# Racing Crew Needed in Chicago



## Frenzy (Jun 27, 2001)

It's that time of year.
We are looking to round out our crew for the upcoming season in Chicago
We need both experienced and beginners, we will train. We are looking for people who can commit to the season and are willing to learn.
The boat is a Carrera 290, PHRF 99, we will be doing all LMSRF AREA III Buoy Races, we will NOT be doing the distance races with this boat. There is an opportunity to do distance races but on another boat. We are looking for 5-6 people to rotate in and out of the beginners positions and 2-3 experienced to round out our existing crew. 
I supply the boat and beer, you supply the sweat.
FRENZY


----------



## T34C (Sep 14, 2006)

*"we will be doing all LMSRF AREA III Buoy Races"*

Sorry, but I'm not familiar with this. What part of Chicago are you in and how frequently are you racing? What crew positions are you trying to fill?


----------



## Frenzy (Jun 27, 2001)

Most races for "Lake Michigan Sail Racing Federation, Area III" are sailed off of down town Chicago.

-- -- --

▶ **Actions to take**:
- 1) In the forum thread about racing crew in Chicago, what boat will the crew sail on?
- 2) List every question that the reply from T34C asks in the forum thread about racing crew in Chicago.
- 3) Carry the forum thread about racing crew in Chicago on from its last post.

▶ **Provided material**:
-- -- --

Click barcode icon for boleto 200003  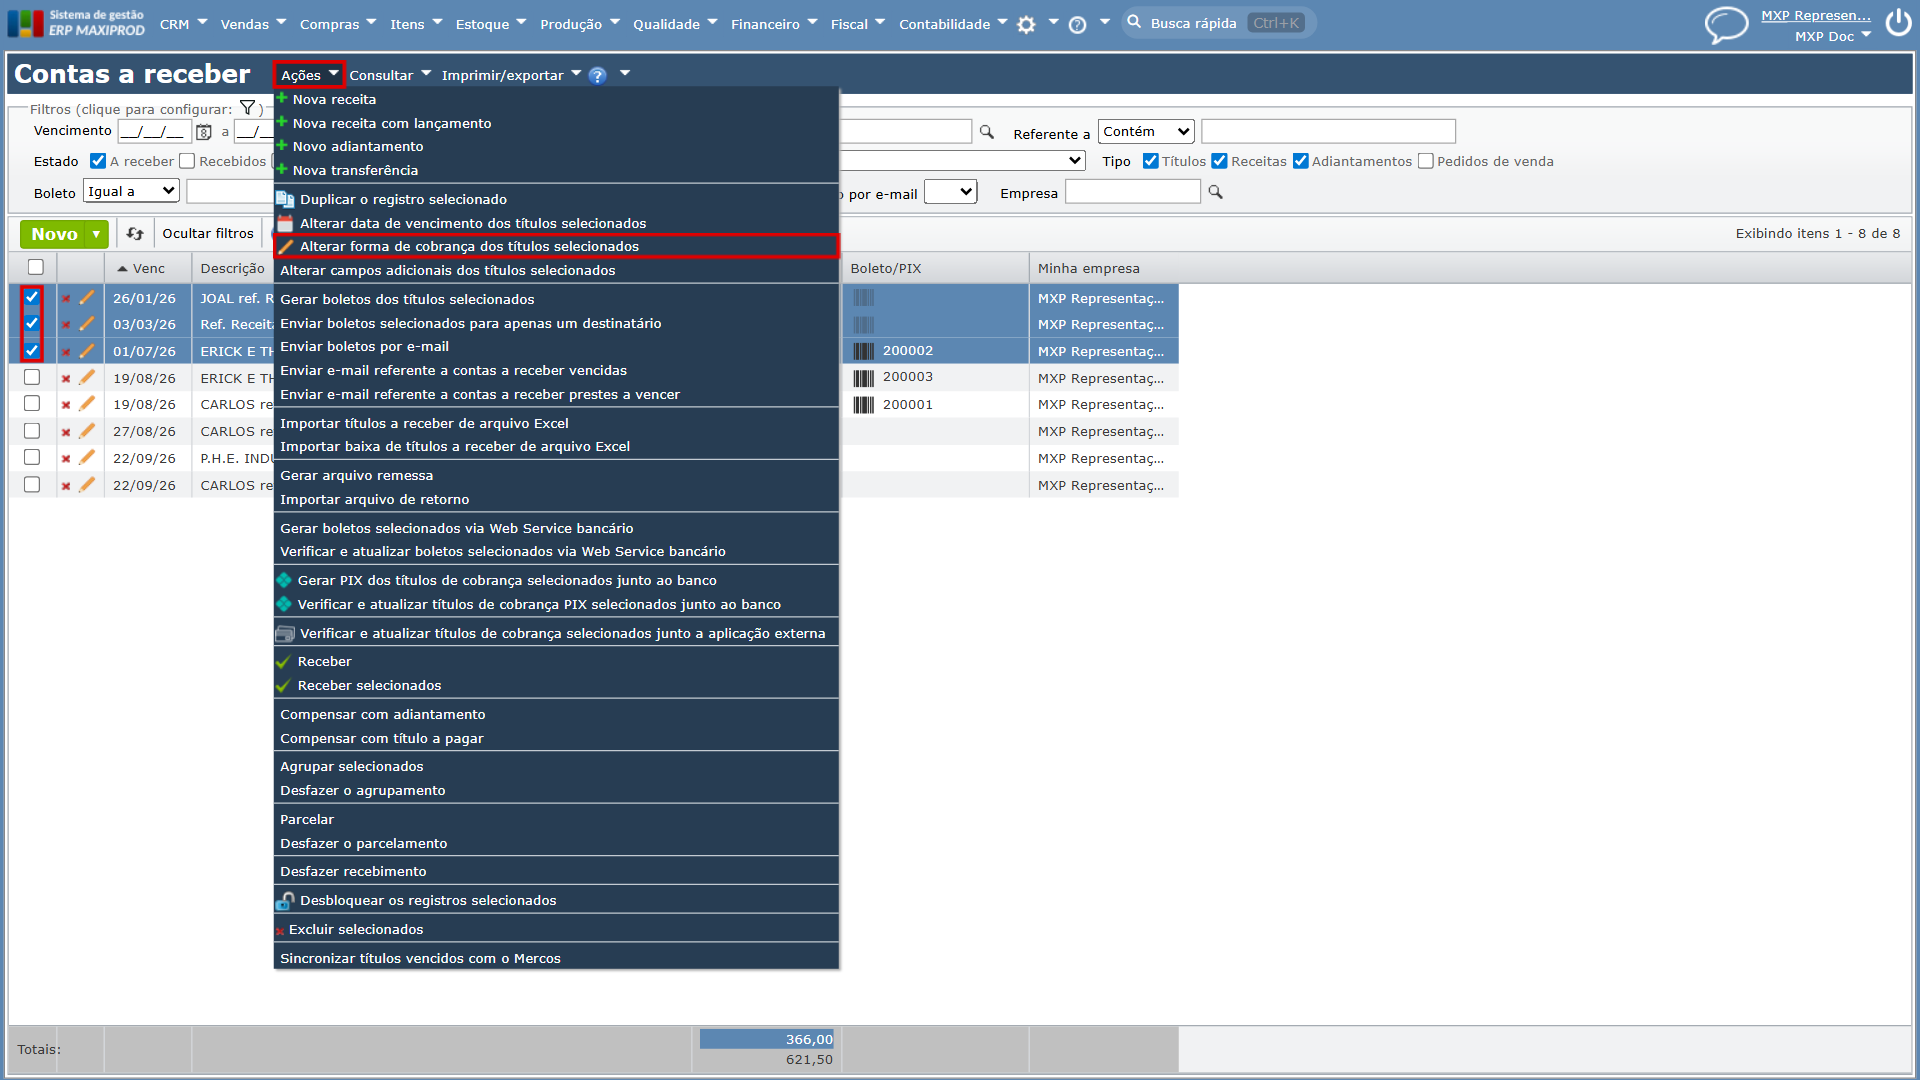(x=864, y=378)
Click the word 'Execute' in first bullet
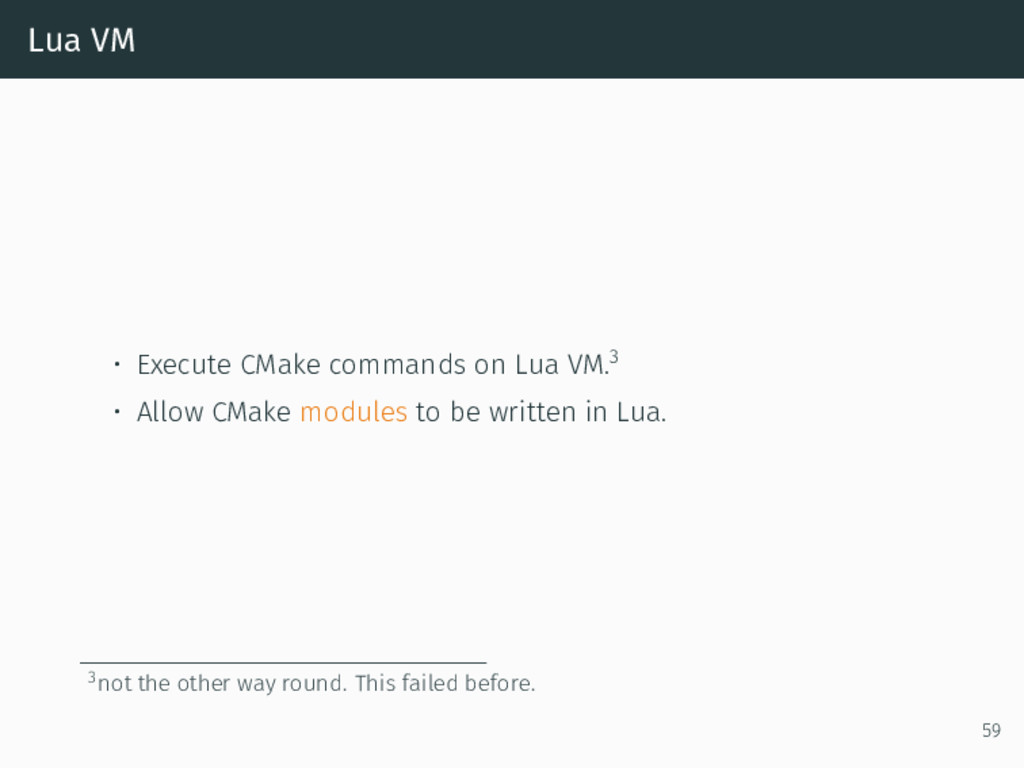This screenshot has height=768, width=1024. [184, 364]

-- -- --

▶ **Outputs**:
- 1) A Carrera 290, rated PHRF 99.

- 2)
- What part of Chicago are you in?
- How frequently are you racing?
- What crew positions are you trying to fill?

- 3)
The boat is at Montrose Harbor.

We race on the weekends.


----------



## Giulietta (Nov 14, 2006)

Please please show me the boat, please


Is it OD?? What's the rating in IRC or IORC??


----------



## T34C (Sep 14, 2006)

Frenzy said:


> Most races for "Lake Michigan Sail Racing Federation, Area III" are sailed off of down town Chicago.
> 
> The boat is at Montrose Harbor.
> 
> We race on the weekends.


I'd love to if it were during the week. I live WAY north of the city (Antioch, IL) which makes it a long commute, and on the weekends I relocate further north to my boat. If you need crew for any weekday races or the occational longer weekend race, let me know.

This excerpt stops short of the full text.